The above translates to two quality attributes:

  1. System should be highly available. It is a write heavy system.
  2. Data should be queryable. The system should support relational data model and powerful queries.

Along with the above requirements Monarch had to provide following as well well:

  1. It should be built as a multi-tenant service so that teams can easily use it without the need for maintaining their own instances
  2. It should support data types such as distribution from sophisticated statistical analysis
  3. It should support auto sharding

Monarch is in-memory

Monarch stores data in memory to isolate itself from failures at the persistent storage layer for improved availability (it is also backed by log files, for durability, and a long-term repository).

This is important because you want your monitoring system to be highly available. I never thought about in-memory systems in this way before.

Monarch must be low dependency on the alerting critical path. To minimize dependencies, Monarch stores monitoring data in memory despite the high cost.

Monarch favour availability

The CAP theorem by Eric Brewer states that in a distributed shared data system we can only have two out of the three properties (Consistency, Availability, and Partition Tolerance) across a write/read pair.

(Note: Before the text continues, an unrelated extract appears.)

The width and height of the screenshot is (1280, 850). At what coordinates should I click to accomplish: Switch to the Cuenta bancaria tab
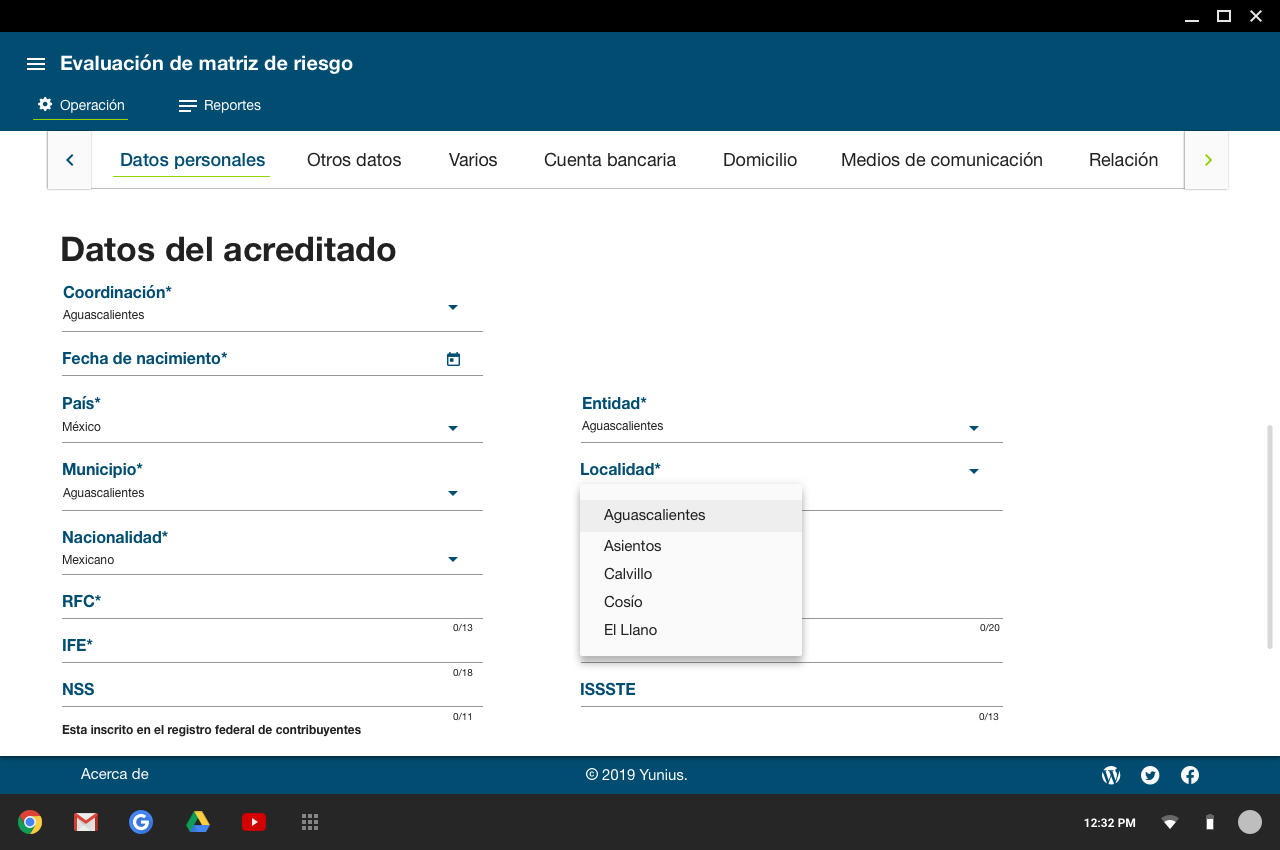(609, 160)
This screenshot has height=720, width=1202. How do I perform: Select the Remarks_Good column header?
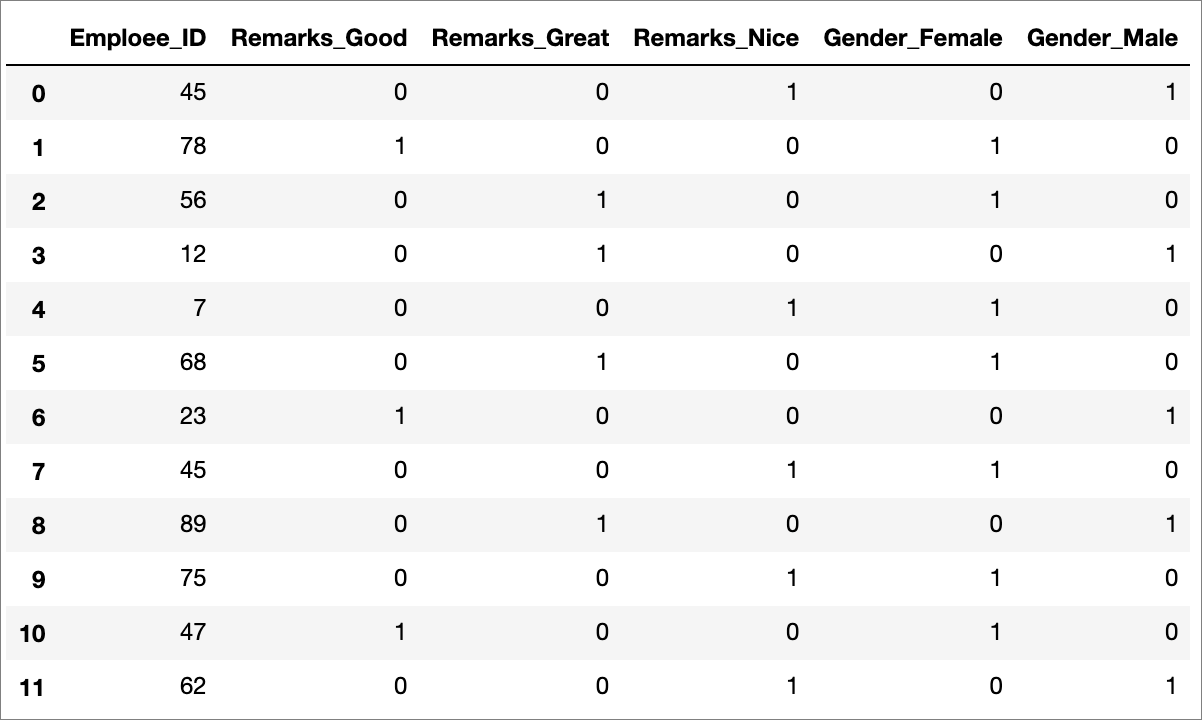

Monarch’s design is determined by its primary usage for monitoring and alerting. First, Monarch readily trades consistency for high availability and partition tolerance. Writing to or reading from a strongly consistent database like Spanner [13] may block for a long time; that is unacceptable for Monarch because it would increase meantime-to-detection and mean-time-to-mitigation for potential outages.

Monarch drops delayed writes and returns partial data for queries if necessary. In the face of network partitions, Monarch continues to support its users’ monitoring and alerting needs, with mechanisms to indicate the underlying data may be incomplete or inconsistent.

Monarch Architecture: Local and Global

Monarch follow principal of local monitoring in regional zones combined with global management and querying.

Monarch components can be divided by function into three categories: those holding state, those involved in data ingestion, and those involved in query execution.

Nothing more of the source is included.